Aim: Copy out all these lines, requests included, with every coordinate in the answers scaled by 2.25 and rounded to a whole number, halves rounding up. Leave the pictures out.

Raw data:
----

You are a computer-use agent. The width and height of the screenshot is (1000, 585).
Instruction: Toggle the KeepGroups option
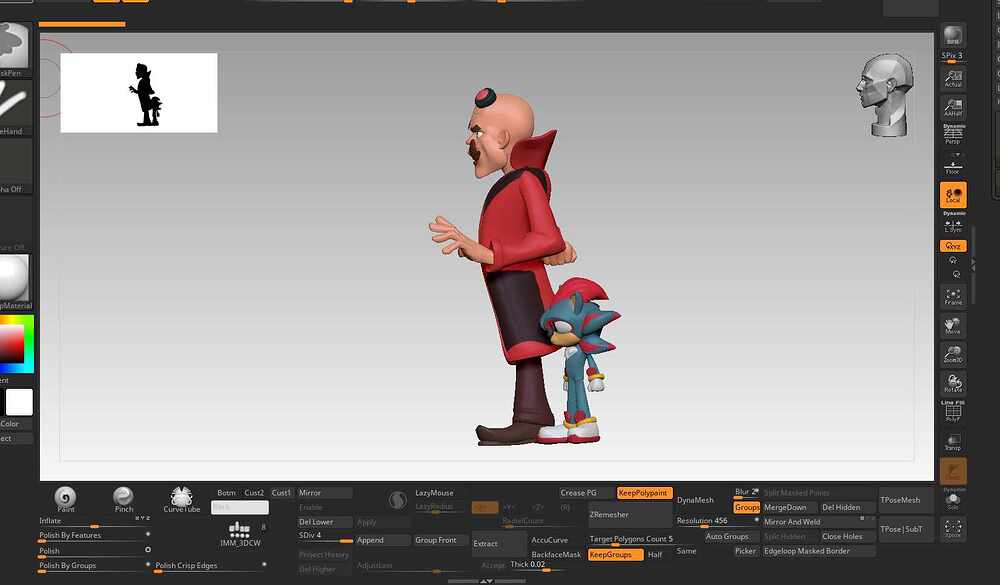[x=615, y=554]
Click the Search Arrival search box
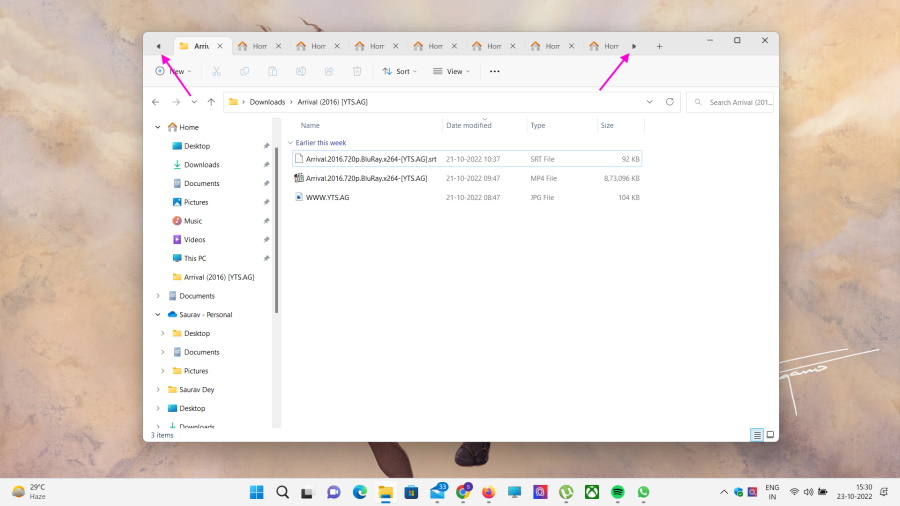 738,102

----

Correct output:
You are a computer-use agent. The width and height of the screenshot is (1000, 585).
Instruction: Toggle the KeepGroups option
[x=1384, y=1247]
Click the Search Arrival search box
 1661,230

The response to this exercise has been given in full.